START EXTRACTED ENTRIES
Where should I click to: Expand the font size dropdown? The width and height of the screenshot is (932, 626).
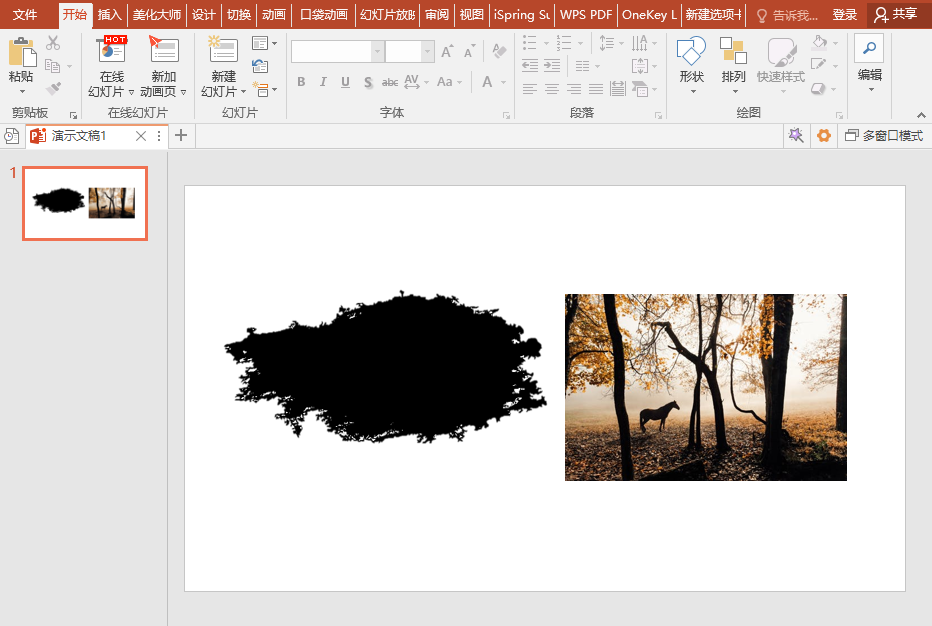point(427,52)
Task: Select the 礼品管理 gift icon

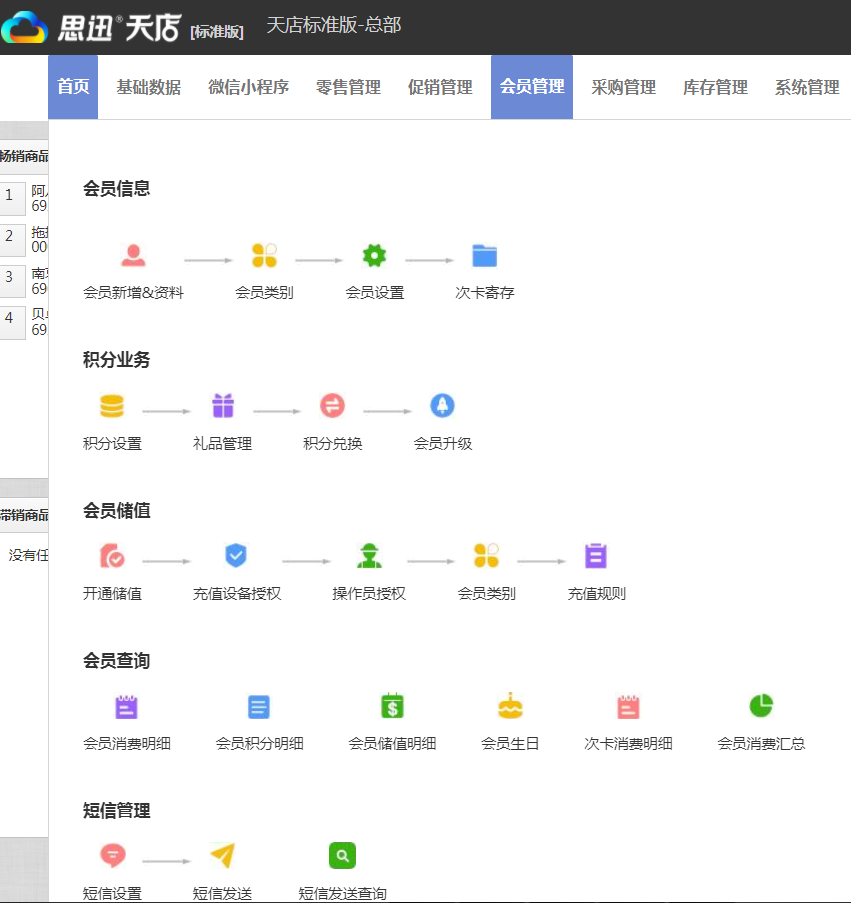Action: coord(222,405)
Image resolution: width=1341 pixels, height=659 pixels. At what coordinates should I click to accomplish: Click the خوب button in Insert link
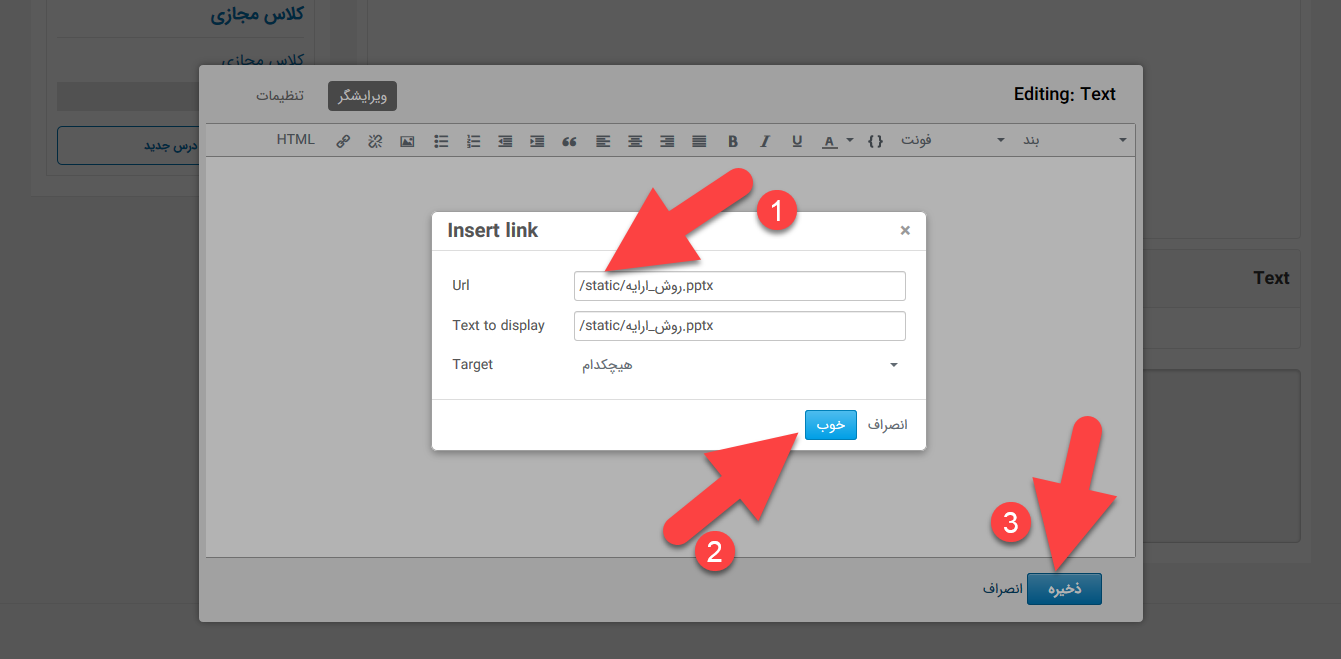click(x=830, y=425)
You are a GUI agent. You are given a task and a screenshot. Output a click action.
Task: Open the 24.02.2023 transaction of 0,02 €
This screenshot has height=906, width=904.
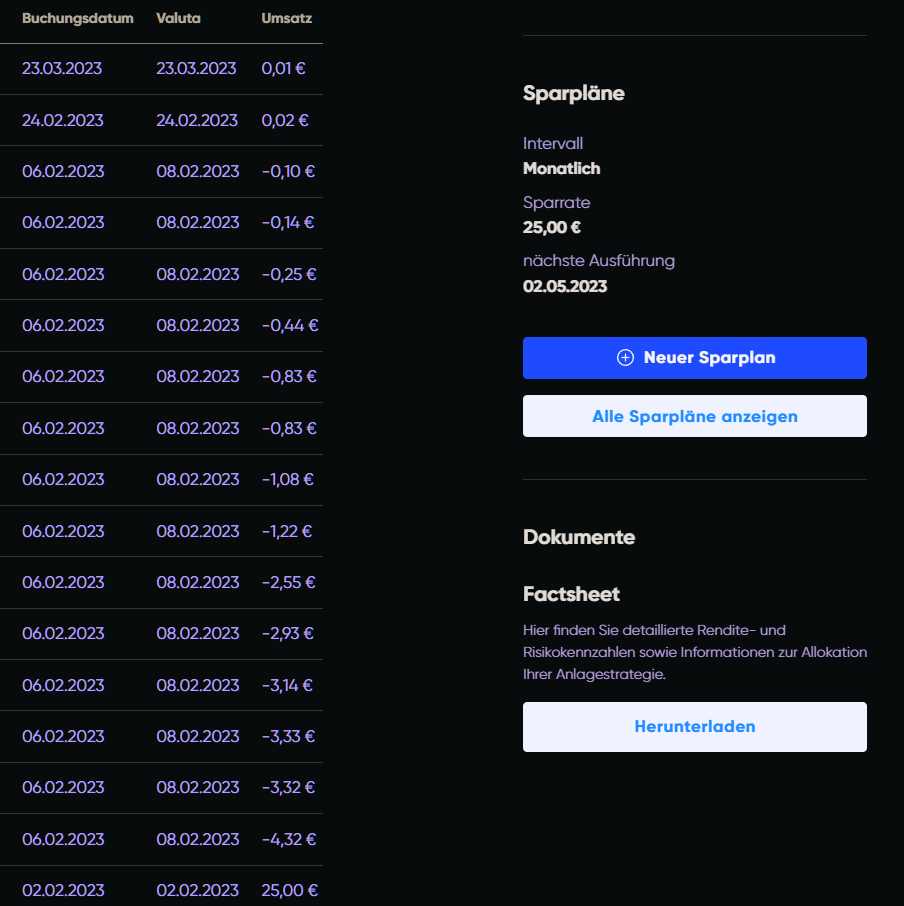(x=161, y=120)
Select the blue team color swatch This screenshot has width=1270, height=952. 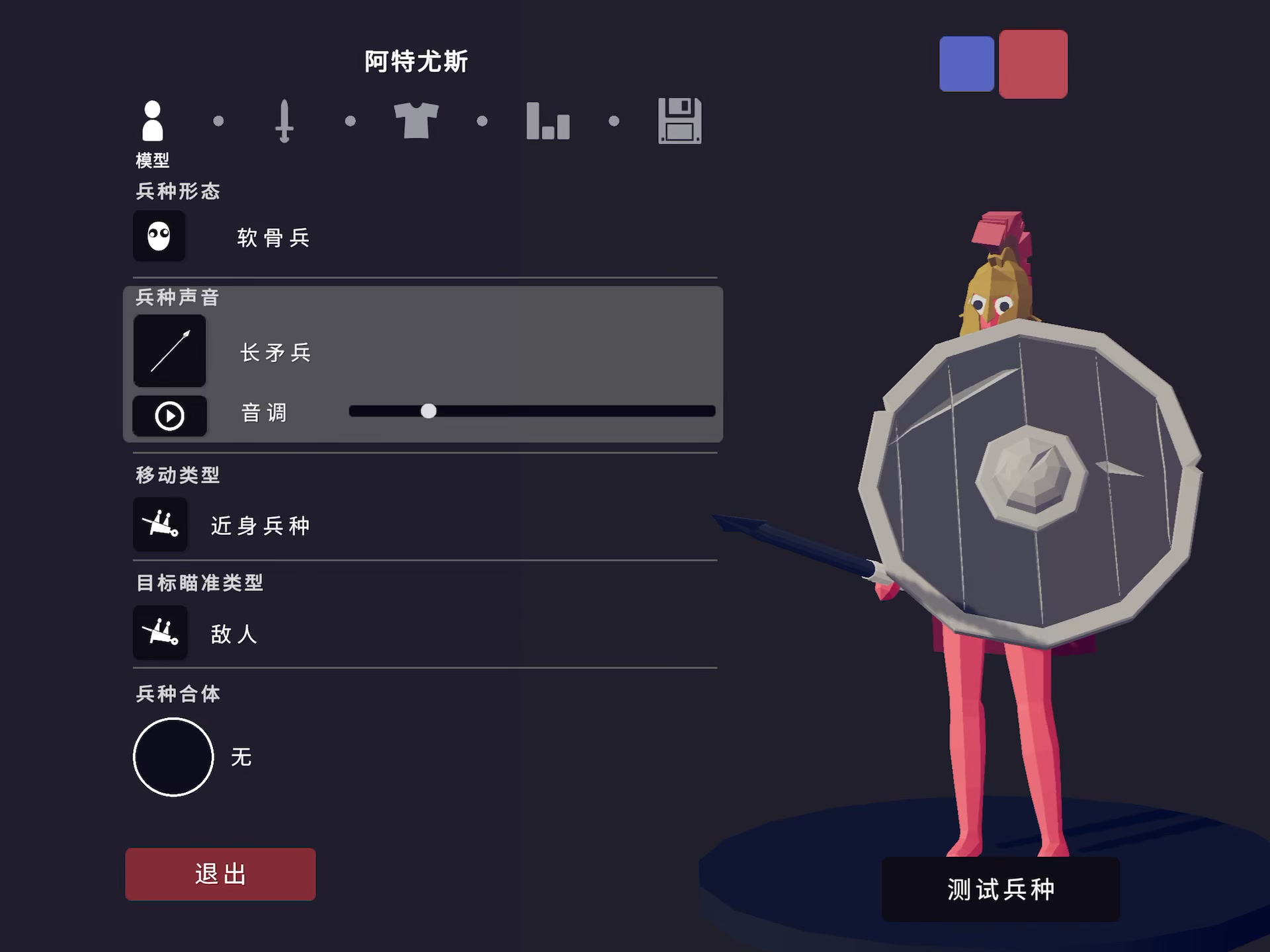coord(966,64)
END EXTRACTED ENTRIES
ACTION ITEM: For this exercise, set down the lines in the entries above from the one with "Task: Select the 礼品管理 gift icon" through the one with "Task: Open the" exactly as written, without any pictures.

RESPONSE FOR THIS EXERCISE:
Task: Select the 礼品管理 gift icon

Action: coord(222,405)
Image resolution: width=1341 pixels, height=659 pixels. At what coordinates should I click to accomplish: Click the خوب button in Insert link
click(x=830, y=425)
You are a GUI agent. You are given a task and a screenshot. Output a click action.
Task: Open the 24.02.2023 transaction of 0,02 €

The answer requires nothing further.